Normality of residuals
plot(lrm, which = 2,col=c("red"))

shapiro.test(lrm$residuals)
##
## Shapiro-Wilk normality test
##
## data: lrm$residuals
## W = 0.96037, p-value = 5.931e-14
From Shapiro-Wilk normality test we can see that p-value is less than 0.05 which means that the residuals do not follow normal distribution.
Equal variance (homoscedasticity) of residuals
plot(lrm, which=3)

#we need to load library "lmtest" for bptest
library(lmtest)
bptest(lrm)
##
## studentized Breusch-Pagan test
##
## data: lrm
## BP = 4.7409, df = 2, p-value = 0.09344
The Scatter plot of residuals vs predicted values shows values are distributed randomly. Also, the P-Value of bp-test is greater than 0.05 we can say that variances are equal (homoscedasticity is present).

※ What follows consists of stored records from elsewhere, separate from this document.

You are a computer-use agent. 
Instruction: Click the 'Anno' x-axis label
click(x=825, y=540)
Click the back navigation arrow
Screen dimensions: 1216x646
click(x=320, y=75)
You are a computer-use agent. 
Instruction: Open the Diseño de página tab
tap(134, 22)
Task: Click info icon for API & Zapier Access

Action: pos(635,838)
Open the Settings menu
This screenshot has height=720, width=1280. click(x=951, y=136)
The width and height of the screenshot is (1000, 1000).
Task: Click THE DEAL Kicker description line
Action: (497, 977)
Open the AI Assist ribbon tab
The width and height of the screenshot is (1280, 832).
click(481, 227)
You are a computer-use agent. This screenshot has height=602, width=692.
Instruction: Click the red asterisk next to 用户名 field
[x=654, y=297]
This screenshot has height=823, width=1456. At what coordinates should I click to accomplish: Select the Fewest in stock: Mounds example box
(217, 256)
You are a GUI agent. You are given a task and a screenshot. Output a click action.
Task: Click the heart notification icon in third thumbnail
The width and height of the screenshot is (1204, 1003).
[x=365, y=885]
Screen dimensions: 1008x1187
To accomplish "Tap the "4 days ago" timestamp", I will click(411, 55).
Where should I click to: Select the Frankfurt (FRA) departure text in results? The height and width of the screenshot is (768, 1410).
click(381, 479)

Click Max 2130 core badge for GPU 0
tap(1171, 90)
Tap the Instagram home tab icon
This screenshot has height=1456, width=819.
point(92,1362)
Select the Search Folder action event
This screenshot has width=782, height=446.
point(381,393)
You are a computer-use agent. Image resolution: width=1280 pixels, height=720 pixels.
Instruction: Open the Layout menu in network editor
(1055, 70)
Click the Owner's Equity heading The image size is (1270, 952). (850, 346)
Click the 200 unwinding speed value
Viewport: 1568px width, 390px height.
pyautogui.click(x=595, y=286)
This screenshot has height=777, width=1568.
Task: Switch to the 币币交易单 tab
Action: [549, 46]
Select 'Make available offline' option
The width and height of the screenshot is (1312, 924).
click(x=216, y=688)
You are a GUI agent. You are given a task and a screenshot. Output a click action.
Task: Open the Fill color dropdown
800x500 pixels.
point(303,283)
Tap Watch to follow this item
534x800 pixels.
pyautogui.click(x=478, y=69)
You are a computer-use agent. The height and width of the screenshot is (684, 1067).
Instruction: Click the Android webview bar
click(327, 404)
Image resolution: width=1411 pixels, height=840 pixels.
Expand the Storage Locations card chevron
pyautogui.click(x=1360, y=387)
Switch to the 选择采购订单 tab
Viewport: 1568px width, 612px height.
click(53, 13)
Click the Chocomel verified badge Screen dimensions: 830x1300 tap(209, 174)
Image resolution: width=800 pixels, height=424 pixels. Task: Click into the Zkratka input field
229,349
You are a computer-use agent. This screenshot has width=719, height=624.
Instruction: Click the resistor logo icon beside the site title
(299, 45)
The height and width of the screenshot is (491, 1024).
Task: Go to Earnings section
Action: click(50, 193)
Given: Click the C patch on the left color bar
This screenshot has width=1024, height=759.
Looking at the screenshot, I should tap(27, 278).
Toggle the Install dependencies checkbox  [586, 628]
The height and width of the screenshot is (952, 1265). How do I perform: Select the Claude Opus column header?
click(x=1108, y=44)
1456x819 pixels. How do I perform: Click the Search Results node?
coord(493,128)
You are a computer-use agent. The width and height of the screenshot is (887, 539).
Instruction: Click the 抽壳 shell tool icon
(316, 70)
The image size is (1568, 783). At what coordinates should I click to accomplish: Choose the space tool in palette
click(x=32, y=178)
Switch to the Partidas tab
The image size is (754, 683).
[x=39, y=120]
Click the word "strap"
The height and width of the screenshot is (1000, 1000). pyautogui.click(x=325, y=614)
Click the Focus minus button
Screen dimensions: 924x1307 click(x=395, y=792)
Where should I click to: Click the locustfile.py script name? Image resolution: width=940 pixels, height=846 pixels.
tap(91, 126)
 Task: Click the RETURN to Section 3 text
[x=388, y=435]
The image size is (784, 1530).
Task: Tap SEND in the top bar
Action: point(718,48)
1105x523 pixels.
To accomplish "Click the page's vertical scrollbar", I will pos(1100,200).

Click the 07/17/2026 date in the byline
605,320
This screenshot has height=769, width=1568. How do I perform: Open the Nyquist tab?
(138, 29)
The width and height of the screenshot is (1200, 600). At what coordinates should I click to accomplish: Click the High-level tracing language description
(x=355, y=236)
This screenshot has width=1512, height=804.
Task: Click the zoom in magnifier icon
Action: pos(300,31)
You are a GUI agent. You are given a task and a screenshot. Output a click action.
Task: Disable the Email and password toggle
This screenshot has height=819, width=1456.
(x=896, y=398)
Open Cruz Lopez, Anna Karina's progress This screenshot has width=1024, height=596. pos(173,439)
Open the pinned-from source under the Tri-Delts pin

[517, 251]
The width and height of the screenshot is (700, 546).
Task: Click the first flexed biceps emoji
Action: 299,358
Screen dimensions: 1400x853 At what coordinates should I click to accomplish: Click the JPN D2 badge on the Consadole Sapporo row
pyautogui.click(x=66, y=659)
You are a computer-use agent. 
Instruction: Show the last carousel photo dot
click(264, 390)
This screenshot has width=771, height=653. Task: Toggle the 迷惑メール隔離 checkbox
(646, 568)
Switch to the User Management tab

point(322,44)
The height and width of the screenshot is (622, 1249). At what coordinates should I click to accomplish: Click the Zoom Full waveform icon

• Use the fitted model to predict the random test data samples
pred <- predict(lrm, newdata = test)
• Get R-square, MAE and RMSE for training as well as test data and interpret them carefully
library(caret)
R_squared <- R2(pred, test$bmi)
(paste("R_squared: ",R_squared))
## [1] "R_squared: 0.00494364110778339"
RMSE<- RMSE(pred, test$bmi)
(paste("RMSE: ",RMSE))
## [1] "RMSE: 8.26701576035122"
MSE <- RMSE^2
(paste("MSE: ",MSE))
## [1] "MSE: 68.3435495818954"
The error calculation gives us a very low R-squared and high RMSE. Typically, an R-squared above 0.8 is considered to be acceptable whereas RMSE should be closer to zero for the model to be accurate. Since we have contradicting values, we can say that our model is not accurate.
• Take decision and write conclusion based on all the results obtained so far
Based on Regression metrics, we conclude that the model is not accurate and therefore should not be used for prediction. The predictors used, i.e, age and sex, are not very good predictors of BM.